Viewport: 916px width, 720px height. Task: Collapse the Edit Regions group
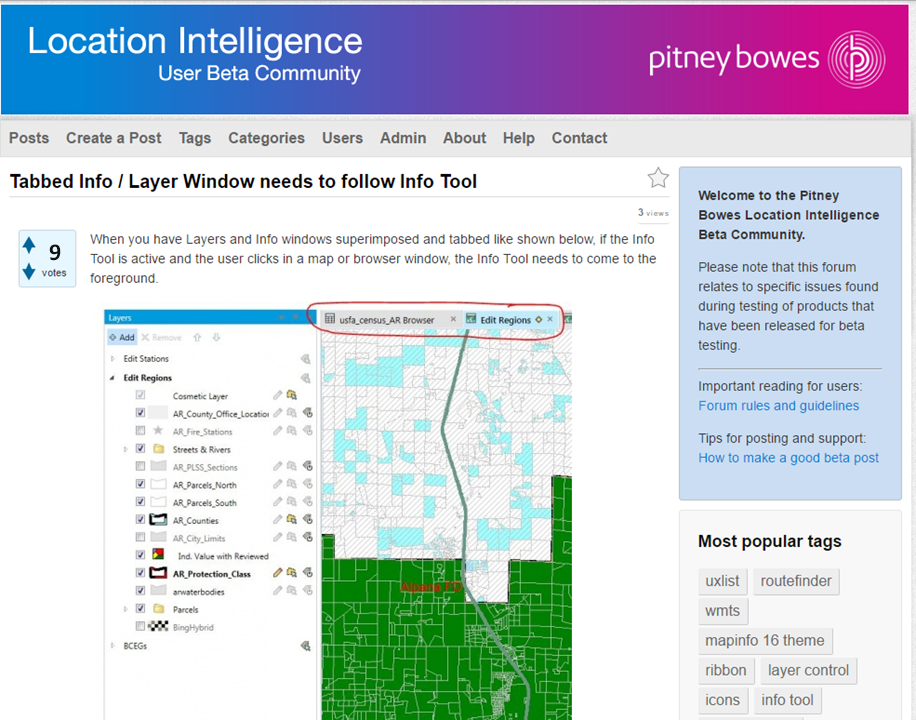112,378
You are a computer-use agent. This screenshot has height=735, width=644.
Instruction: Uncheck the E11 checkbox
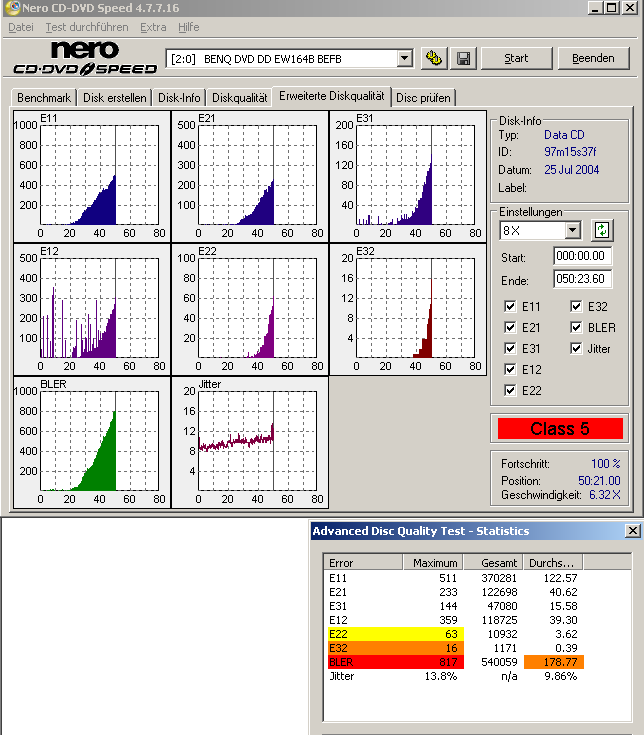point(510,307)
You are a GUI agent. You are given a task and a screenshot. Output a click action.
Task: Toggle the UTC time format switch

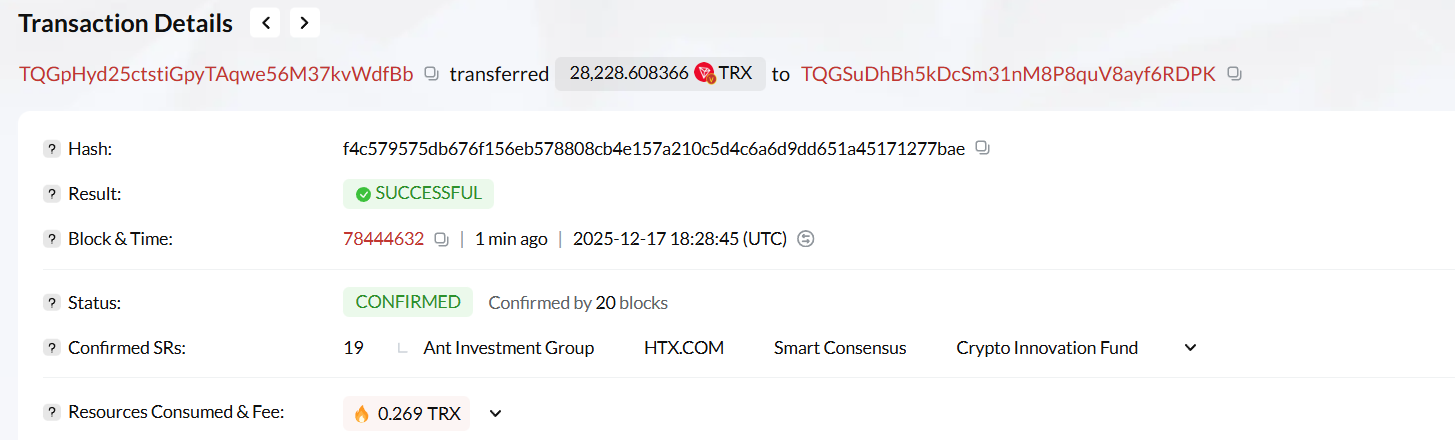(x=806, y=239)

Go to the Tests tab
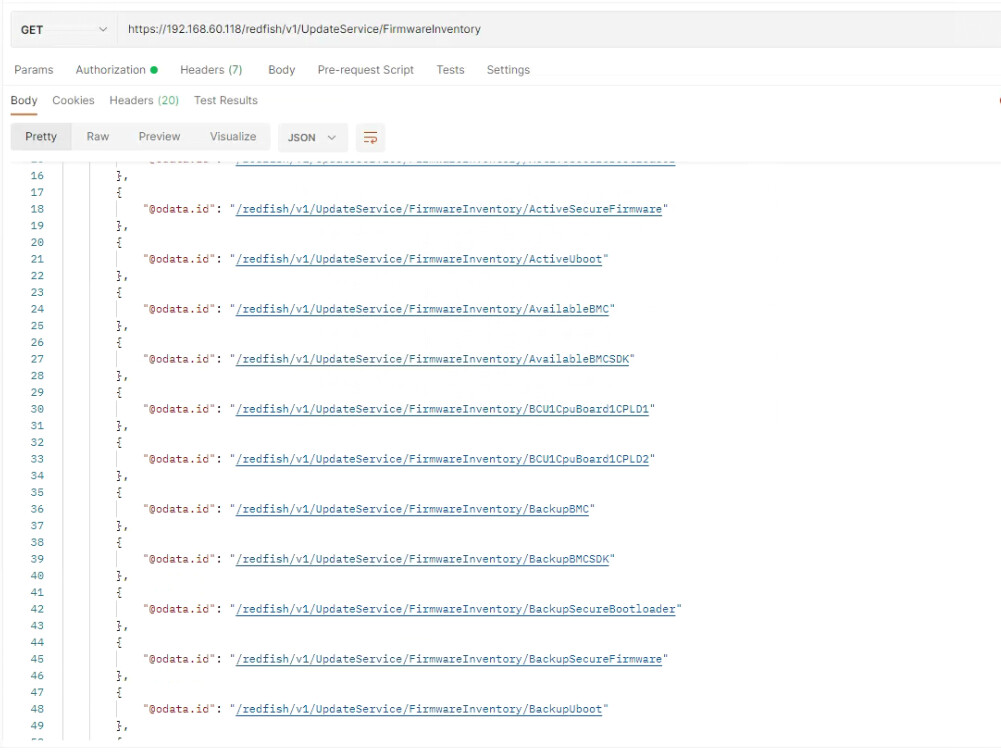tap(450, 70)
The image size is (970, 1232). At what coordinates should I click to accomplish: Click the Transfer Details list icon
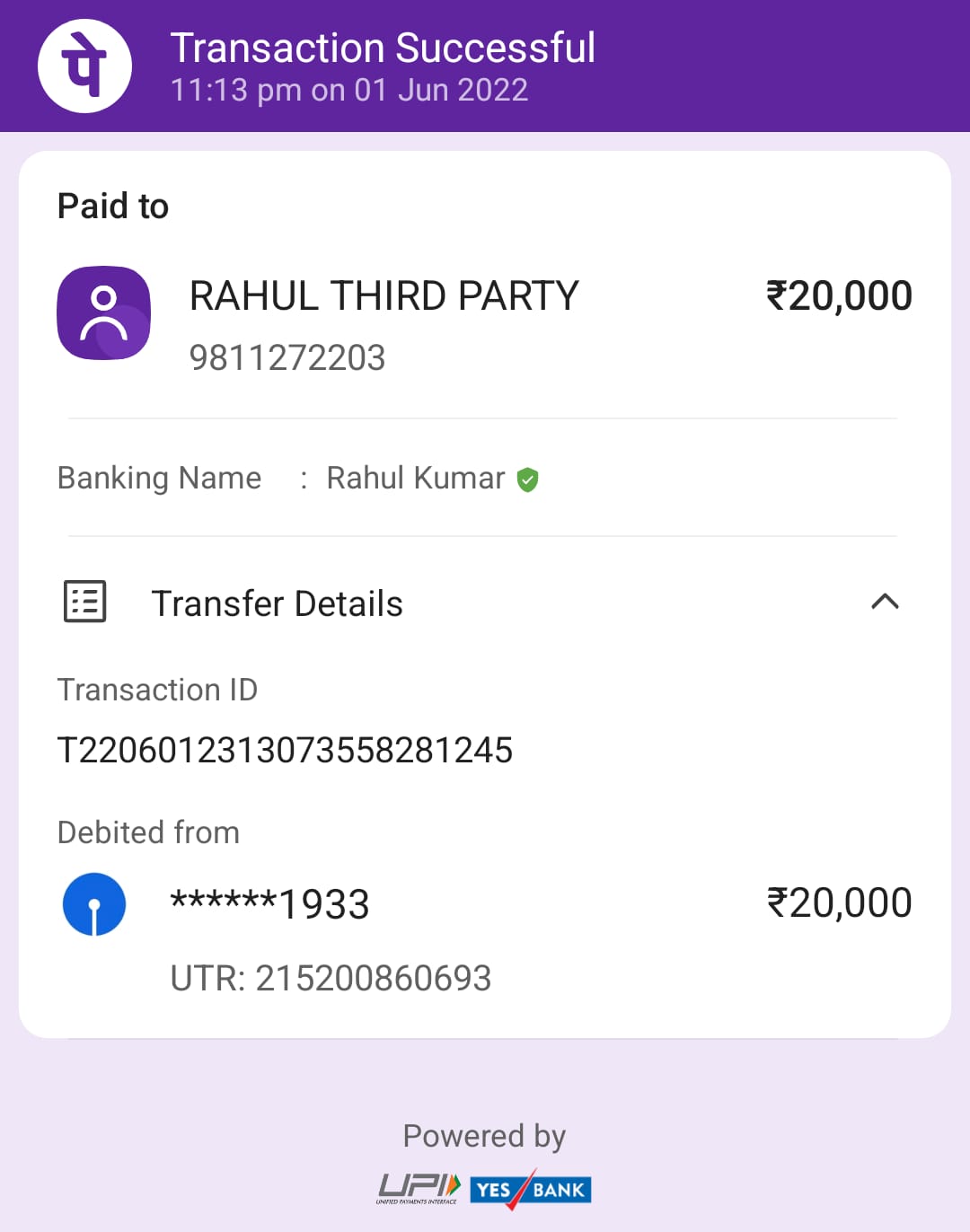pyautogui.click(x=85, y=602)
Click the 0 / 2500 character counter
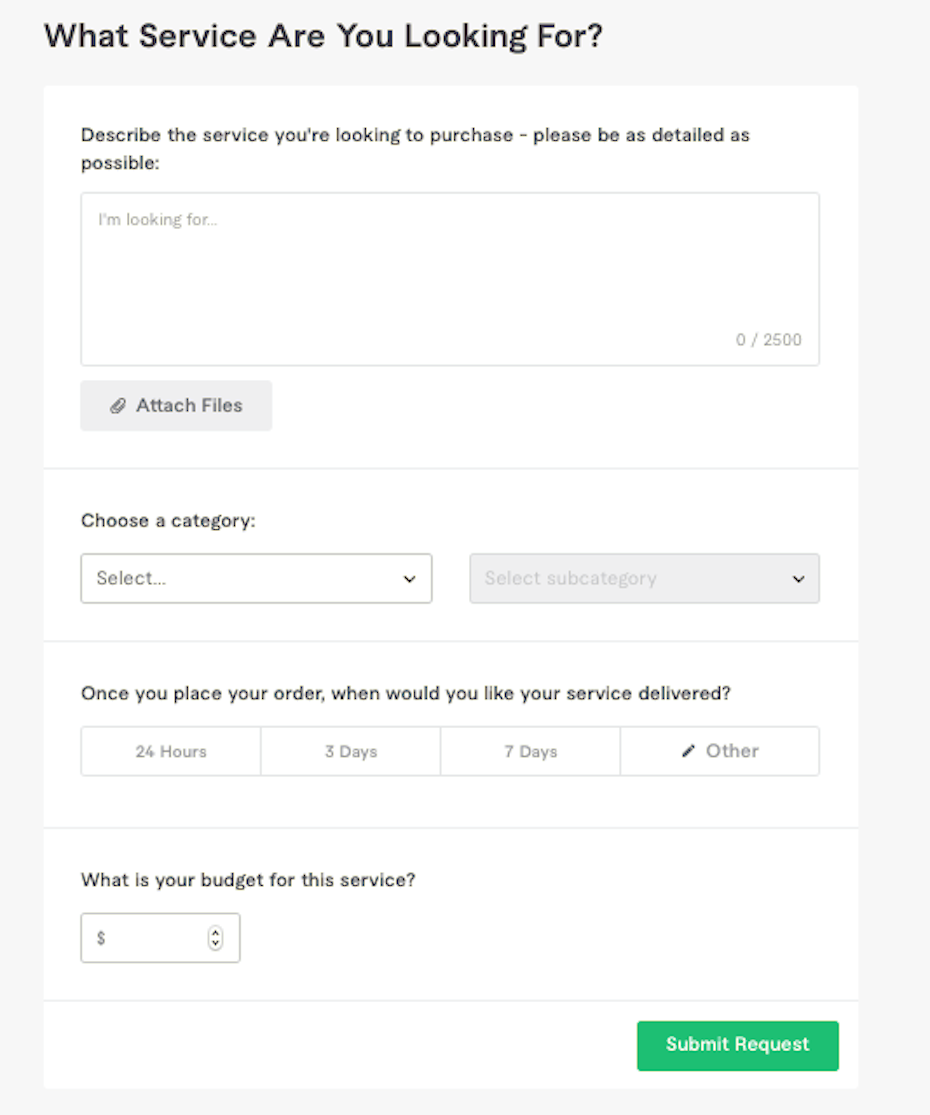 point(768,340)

=====

## [AIM]
Copy out every row above word for word, without the pictures.

## [TASK ANSWER]
Viewport: 916px width, 720px height. Task: Collapse the Edit Regions group
112,378
You are a computer-use agent. This screenshot has height=735, width=644.
Instruction: Uncheck the E11 checkbox
point(510,307)
You are a GUI agent. You are given a task and a screenshot. Output a click action.
Task: Toggle the UTC time format switch

(x=806, y=239)

Go to the Tests tab
tap(450, 70)
The image size is (970, 1232). At what coordinates should I click to accomplish: Click the Transfer Details list icon
pyautogui.click(x=85, y=602)
Click the 0 / 2500 character counter
 point(768,340)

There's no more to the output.